Cette anecdote semble banale et bien loin des problématiques d’intégration. Elle reflète pourtant clairement les politiques dites d’intégration, qui sont réfléchies, actées et justifiées.
Si l’intégration permet « une dynamique d’échange » dans le respect du vivre ensemble et par conséquent de la laïcité française, elle « accepte et permet également le maintien des différences. » Gageons que les enfants de 5 ans qui n’ont pas eu à gérer, seuls, les tergiversations schizophrènes entre les injonctions de la famille et celles de l’institution, sentiront d’autant plus la cohérence entre leur place dans la société que représente leur présence à l’école et les temps périscolaires, et leurs traditions, coutumes, religieuses ou sociales.

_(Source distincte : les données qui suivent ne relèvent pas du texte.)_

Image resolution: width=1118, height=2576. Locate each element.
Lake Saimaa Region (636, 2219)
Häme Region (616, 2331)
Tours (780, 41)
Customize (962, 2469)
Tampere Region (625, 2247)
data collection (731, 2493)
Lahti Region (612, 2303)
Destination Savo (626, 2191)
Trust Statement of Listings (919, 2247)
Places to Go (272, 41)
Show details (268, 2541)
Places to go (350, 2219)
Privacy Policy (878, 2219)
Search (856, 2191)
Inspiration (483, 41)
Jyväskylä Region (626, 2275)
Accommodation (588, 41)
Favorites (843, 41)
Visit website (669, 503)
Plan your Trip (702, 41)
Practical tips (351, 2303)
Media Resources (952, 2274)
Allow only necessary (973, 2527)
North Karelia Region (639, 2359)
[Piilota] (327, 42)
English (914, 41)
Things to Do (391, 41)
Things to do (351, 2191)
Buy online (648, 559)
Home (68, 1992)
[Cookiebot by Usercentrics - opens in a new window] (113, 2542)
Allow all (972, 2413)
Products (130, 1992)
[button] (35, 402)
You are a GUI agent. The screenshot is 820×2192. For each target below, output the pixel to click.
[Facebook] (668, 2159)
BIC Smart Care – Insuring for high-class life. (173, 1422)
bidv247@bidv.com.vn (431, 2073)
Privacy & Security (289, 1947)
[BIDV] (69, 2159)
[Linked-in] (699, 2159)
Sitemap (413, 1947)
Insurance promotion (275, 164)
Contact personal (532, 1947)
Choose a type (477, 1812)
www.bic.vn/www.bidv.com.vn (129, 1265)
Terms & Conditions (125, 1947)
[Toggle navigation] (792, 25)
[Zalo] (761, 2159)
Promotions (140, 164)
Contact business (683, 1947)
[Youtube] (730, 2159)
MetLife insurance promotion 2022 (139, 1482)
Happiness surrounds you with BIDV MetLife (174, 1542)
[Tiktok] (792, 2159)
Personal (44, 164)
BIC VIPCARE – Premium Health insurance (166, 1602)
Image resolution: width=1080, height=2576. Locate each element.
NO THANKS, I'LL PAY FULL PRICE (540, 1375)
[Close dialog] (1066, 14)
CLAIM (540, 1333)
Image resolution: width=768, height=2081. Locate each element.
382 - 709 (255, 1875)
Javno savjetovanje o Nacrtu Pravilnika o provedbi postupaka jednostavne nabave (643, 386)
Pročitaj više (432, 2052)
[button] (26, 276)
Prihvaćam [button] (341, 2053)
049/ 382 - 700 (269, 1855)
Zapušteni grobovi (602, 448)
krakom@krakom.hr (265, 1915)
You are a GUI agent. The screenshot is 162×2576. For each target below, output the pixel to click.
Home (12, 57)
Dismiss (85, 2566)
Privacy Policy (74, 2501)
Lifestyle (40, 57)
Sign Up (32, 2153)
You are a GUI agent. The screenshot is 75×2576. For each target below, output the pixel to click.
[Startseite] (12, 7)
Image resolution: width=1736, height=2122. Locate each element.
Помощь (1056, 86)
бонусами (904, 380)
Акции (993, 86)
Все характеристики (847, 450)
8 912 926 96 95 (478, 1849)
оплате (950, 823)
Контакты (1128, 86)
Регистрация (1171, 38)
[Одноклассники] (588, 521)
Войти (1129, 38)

Il est dommageable que l’adjoint au maire chargé de l’éducation ait trouvé bon de justifier la mise en place de ces repas par un argumentaire édifiant sur l’équilibre nutritionnel végétarien, semblant s’adresser à une minorité de familles, qui, pour des raisons idéologiques ou écologiques, évitent aujourd’hui les protéines animales. Cet édito de la gazette stéphanoise reflète alors l’absence de courage politique quant au langage et à l’honnêteté intellectuelle des élus locaux ou nationaux. Or, pour reprendre Benoît Bréville, du Monde Diplomatique de février 2015 dans son article « Islamophobie ou prolophobie ? », c’est « s’éloigner de l’esprit des Lumières qui laisse prospérer les préjugés et les discriminations. » La précision et l’intégrité en sont sans aucun doute des composantes indispensables.